** Opening EXTRACTED DATA block **

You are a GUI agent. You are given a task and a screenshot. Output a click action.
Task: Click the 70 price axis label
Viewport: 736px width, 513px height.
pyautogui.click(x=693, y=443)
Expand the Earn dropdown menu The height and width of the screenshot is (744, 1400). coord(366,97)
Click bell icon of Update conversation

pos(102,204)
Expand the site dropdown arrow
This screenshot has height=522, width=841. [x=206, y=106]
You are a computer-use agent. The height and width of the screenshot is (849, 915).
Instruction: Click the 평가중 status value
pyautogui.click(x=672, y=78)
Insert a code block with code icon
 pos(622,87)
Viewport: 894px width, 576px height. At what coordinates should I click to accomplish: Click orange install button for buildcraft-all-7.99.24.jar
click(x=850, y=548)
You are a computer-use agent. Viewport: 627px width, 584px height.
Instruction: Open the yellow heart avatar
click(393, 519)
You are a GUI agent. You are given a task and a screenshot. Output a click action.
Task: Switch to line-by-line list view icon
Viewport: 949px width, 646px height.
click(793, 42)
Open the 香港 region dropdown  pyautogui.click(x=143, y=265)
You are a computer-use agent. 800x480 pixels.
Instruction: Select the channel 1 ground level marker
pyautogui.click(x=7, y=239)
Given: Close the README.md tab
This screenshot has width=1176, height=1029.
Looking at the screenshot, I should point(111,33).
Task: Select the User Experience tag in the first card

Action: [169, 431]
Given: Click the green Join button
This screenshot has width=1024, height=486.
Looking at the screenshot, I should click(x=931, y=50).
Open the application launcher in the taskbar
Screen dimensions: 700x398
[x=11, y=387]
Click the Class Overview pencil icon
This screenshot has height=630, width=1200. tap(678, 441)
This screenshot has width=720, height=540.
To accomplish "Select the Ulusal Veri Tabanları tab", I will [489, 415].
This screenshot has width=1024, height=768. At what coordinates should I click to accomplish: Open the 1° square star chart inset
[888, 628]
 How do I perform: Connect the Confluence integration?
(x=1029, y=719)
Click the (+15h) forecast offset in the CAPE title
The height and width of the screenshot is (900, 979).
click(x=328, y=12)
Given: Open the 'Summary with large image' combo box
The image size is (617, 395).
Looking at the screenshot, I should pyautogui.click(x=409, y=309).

** Closing EXTRACTED DATA block **

*EXERCISE REQUIREMENTS*:
Please work out how many lines in the records hold the string "computer", and give only the number.

*YOUR RESPONSE*:
3